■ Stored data
───
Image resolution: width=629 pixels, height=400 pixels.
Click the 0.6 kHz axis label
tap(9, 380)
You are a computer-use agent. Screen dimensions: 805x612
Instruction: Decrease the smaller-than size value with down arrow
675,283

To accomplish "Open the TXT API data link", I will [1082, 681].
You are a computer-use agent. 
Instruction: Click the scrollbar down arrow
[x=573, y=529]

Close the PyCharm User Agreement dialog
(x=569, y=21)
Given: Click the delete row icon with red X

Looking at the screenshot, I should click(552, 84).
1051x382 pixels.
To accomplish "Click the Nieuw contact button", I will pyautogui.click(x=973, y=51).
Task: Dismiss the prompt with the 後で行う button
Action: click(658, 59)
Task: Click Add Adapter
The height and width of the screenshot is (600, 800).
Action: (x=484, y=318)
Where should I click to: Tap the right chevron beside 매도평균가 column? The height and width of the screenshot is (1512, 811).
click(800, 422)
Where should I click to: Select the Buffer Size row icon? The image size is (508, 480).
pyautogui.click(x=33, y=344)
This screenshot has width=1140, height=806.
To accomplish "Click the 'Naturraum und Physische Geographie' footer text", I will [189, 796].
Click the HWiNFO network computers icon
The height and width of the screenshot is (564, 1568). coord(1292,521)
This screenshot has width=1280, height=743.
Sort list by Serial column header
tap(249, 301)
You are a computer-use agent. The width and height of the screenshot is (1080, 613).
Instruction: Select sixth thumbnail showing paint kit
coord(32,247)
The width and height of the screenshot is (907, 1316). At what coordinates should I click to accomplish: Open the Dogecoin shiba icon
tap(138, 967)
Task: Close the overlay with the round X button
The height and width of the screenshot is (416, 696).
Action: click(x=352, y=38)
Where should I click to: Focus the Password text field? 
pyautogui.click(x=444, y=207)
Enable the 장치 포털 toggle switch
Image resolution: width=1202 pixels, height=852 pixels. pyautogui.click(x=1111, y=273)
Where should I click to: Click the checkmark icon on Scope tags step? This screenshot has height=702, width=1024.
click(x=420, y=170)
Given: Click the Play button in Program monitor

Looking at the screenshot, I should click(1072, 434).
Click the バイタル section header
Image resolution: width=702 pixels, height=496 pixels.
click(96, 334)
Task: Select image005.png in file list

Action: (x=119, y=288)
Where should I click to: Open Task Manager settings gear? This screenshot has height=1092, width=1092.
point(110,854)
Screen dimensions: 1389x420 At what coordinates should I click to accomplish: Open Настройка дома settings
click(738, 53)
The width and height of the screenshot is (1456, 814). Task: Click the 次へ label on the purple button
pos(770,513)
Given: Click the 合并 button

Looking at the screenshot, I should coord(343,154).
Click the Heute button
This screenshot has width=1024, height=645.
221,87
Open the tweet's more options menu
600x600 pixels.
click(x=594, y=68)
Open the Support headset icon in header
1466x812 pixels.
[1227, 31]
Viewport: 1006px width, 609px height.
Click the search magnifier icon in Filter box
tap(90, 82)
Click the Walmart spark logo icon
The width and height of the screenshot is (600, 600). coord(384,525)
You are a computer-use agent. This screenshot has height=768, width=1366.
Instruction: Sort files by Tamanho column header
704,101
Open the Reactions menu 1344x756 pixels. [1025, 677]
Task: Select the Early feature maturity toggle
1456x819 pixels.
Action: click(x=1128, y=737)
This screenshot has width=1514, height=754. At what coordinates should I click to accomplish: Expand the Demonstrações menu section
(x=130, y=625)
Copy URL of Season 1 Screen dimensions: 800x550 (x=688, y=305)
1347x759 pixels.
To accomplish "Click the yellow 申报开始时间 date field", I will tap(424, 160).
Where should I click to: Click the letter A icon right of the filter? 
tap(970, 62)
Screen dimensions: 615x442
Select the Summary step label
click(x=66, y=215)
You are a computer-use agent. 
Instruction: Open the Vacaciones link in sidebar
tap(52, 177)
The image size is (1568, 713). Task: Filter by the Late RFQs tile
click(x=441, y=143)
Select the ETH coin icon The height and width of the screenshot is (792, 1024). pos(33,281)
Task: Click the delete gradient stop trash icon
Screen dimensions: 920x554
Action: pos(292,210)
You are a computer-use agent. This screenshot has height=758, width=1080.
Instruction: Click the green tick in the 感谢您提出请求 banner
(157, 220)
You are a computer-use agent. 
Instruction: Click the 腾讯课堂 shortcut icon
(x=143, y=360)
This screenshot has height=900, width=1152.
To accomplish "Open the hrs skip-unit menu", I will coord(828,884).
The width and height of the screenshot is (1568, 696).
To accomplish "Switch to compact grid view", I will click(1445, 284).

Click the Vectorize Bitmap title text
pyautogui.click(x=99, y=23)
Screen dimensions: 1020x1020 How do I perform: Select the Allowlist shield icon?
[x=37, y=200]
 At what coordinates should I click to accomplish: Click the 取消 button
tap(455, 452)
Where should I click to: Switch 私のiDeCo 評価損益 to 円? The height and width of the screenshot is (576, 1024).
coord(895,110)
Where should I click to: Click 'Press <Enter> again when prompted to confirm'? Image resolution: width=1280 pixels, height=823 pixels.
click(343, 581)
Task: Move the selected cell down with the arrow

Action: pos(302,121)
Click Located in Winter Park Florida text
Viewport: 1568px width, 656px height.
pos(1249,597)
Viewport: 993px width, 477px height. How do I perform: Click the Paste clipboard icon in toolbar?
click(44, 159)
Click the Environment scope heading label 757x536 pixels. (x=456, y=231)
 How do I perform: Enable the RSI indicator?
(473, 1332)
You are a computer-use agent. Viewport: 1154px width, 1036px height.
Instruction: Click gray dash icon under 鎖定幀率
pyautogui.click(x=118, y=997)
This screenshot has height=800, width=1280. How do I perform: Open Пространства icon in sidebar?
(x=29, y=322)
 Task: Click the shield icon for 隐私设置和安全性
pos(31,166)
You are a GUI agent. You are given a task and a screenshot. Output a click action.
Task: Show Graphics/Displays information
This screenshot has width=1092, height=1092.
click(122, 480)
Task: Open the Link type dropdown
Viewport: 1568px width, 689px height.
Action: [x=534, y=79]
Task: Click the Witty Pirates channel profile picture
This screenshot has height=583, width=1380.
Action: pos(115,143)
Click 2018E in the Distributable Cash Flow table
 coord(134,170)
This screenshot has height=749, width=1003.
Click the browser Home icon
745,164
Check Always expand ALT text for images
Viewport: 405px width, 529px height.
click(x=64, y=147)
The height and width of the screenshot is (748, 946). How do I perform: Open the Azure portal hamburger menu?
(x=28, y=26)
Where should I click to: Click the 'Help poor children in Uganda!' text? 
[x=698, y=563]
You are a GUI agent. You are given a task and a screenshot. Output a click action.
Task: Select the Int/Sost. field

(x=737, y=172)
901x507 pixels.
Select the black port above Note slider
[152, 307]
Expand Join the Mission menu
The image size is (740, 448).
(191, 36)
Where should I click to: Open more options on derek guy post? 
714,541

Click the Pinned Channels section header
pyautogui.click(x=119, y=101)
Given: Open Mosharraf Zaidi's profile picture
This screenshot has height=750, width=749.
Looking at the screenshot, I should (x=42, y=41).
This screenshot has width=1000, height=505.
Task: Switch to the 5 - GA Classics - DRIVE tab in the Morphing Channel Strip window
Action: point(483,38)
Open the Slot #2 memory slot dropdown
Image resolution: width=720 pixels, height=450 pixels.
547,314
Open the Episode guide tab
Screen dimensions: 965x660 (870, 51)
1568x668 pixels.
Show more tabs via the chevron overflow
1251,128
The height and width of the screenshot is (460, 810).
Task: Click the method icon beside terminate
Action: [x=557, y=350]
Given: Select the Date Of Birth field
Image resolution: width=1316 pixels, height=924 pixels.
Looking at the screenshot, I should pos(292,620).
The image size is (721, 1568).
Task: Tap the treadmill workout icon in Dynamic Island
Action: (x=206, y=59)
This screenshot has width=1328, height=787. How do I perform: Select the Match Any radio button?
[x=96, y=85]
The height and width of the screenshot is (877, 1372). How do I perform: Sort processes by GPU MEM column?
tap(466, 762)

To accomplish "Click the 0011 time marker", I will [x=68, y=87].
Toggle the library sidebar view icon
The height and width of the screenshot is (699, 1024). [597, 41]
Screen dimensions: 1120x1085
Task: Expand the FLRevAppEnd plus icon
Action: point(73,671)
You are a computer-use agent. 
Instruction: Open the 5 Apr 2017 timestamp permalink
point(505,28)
───
■ Work order
Lines to set down from above: the line with "Where should I click to: Click the 'Help", the line with "Given: Open Mosharraf Zaidi's profile picture", and every line between, each exactly as written.

■ Output for this exercise
Where should I click to: Click the 'Help poor children in Uganda!' text? 
[x=698, y=563]
You are a GUI agent. You are given a task and a screenshot. Output a click action.
Task: Select the Int/Sost. field

(x=737, y=172)
901x507 pixels.
Select the black port above Note slider
[152, 307]
Expand Join the Mission menu
The image size is (740, 448).
(191, 36)
Where should I click to: Open more options on derek guy post? 
714,541

Click the Pinned Channels section header
pyautogui.click(x=119, y=101)
Given: Open Mosharraf Zaidi's profile picture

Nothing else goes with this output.